--- EXERCISE OBJECTIVE ---
Show every line in the records below that contains the word "will".
Segment Open
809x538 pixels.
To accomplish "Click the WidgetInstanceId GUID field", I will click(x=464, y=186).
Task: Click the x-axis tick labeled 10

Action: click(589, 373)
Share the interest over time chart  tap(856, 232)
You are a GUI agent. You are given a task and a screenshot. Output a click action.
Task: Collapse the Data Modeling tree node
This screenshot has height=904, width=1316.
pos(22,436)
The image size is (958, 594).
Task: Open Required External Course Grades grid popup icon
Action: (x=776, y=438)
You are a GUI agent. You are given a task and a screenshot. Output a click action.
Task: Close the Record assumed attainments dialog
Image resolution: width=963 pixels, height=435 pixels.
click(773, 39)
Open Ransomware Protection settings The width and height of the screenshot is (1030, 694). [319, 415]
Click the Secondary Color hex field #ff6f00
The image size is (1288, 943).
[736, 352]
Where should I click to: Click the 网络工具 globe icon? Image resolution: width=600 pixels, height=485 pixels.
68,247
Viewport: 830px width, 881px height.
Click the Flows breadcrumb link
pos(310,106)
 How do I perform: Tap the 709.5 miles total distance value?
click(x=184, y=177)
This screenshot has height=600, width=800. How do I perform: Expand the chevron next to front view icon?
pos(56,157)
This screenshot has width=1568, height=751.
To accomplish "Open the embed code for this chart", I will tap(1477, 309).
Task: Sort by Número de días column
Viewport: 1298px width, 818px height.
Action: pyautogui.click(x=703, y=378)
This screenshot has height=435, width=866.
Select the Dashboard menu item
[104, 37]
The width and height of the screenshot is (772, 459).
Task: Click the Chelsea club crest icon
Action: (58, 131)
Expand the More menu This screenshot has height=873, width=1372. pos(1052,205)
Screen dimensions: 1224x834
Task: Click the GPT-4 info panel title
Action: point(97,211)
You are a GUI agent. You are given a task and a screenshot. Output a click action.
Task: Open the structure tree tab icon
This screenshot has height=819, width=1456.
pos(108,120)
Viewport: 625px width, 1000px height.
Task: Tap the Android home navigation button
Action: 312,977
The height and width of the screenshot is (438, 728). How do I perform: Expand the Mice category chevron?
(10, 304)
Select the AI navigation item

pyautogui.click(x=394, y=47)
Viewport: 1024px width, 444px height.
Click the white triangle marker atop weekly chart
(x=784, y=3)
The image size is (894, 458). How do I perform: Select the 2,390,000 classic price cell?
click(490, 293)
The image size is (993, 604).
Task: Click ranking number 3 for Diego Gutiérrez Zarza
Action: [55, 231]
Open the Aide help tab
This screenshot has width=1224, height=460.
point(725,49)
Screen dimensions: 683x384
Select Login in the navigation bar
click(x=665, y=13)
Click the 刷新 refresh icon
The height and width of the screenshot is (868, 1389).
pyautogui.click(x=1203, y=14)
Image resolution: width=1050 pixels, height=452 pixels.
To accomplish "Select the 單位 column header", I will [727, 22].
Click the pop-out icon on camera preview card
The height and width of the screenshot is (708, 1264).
Segment Closed
--- REPLY TO THE TASK ---
To accomplish "Click the WidgetInstanceId GUID field", I will click(x=464, y=186).
To accomplish "Open the embed code for this chart", I will tap(1477, 309).
To accomplish "Select the 單位 column header", I will [727, 22].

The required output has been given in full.